Persistent Volume manager for Kubernetes - https://github.com/dwimsey/openshift-pvmanager
There are many more animals that are known to communicate through sound, some rather sophisticated. Various whales and dolphins are known to use different calls, some primates, even some species of bat are believed to exchange information such as where to find food through sounds. Calls are also a common way of parents finding their children when living in big groups. Of course it's not as advanced as human speech, and almost certainly not useful to communicate about abstract topics. To me, it is a form of speech nonetheless.
Language provides a capacity for learning that is collective and cumulative. The usefulness of language in tool-making and vast numbers of other tasks is obvious.
First, that doesn't tell us whether tool-making preceded language or the reverse.
Second, it doesn't tell us anything about how humans acquired language. Using sounds and/or gestures as symbolic communication elements is hard enough, but that's the easy part, and it can't happen until there is a common set of thoughts to exchange. You need shared language inside the head before you can start speaking and being understood - that's the hard part that linguists puzzle over.
I encourage you to read more about language.
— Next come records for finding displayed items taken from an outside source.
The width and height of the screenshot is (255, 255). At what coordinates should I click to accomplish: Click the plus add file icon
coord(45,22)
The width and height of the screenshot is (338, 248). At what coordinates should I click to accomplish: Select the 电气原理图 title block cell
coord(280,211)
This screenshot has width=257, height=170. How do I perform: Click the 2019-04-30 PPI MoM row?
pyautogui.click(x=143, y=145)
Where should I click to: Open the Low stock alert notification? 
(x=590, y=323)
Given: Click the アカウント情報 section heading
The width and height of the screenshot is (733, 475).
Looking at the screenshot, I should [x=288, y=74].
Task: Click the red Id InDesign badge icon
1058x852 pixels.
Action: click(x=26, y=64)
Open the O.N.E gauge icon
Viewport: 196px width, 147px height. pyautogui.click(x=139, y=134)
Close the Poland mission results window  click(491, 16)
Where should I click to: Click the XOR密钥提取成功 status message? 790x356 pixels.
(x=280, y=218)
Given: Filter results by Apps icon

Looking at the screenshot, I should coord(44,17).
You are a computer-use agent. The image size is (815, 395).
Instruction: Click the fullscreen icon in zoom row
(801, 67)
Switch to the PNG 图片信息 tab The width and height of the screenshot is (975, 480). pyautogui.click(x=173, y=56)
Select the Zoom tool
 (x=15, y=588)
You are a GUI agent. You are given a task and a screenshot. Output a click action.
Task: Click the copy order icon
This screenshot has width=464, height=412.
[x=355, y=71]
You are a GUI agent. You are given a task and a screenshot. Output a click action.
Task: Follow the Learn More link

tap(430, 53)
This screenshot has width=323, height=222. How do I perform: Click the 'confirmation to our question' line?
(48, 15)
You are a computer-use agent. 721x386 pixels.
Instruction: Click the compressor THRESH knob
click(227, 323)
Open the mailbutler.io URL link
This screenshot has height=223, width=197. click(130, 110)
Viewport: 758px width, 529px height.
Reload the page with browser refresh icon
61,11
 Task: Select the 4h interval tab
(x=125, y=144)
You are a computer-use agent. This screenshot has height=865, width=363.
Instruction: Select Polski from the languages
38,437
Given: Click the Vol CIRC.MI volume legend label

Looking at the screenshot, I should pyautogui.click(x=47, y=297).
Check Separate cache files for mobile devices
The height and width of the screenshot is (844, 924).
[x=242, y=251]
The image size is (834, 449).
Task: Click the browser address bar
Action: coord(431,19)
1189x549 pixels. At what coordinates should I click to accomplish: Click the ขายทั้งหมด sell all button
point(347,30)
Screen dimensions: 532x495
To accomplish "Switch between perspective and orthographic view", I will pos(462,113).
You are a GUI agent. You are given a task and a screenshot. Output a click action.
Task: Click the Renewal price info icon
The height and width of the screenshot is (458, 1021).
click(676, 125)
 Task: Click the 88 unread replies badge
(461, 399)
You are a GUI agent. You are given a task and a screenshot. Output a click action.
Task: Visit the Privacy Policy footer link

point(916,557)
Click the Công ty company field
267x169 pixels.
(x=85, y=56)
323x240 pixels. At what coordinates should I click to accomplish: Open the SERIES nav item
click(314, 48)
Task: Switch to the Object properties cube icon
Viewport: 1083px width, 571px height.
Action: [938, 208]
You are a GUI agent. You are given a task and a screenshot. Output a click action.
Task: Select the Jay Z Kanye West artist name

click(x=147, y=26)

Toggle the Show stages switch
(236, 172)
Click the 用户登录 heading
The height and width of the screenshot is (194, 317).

It is NOT equivalent to communication, and despite you ostensibly detesting "thinkers in ivory towers", you simple are not going to understand something as complex as language by sitting around anthropomorphizing farm animals.
I studied comparative cognition (anthropology branch) and I can tell you that there are many studies that show that Dolphins use complex, syntactically based language in the wild. Chimps can learn complex language in the lab, but they don't have it in the wild like Dolphins do.
Dolphins also aren't known to use tools. So, this seems to be a obvious counter example to their hypothesis.
My God can beat up your God. Just kidding...don't take offense. I know there's no God.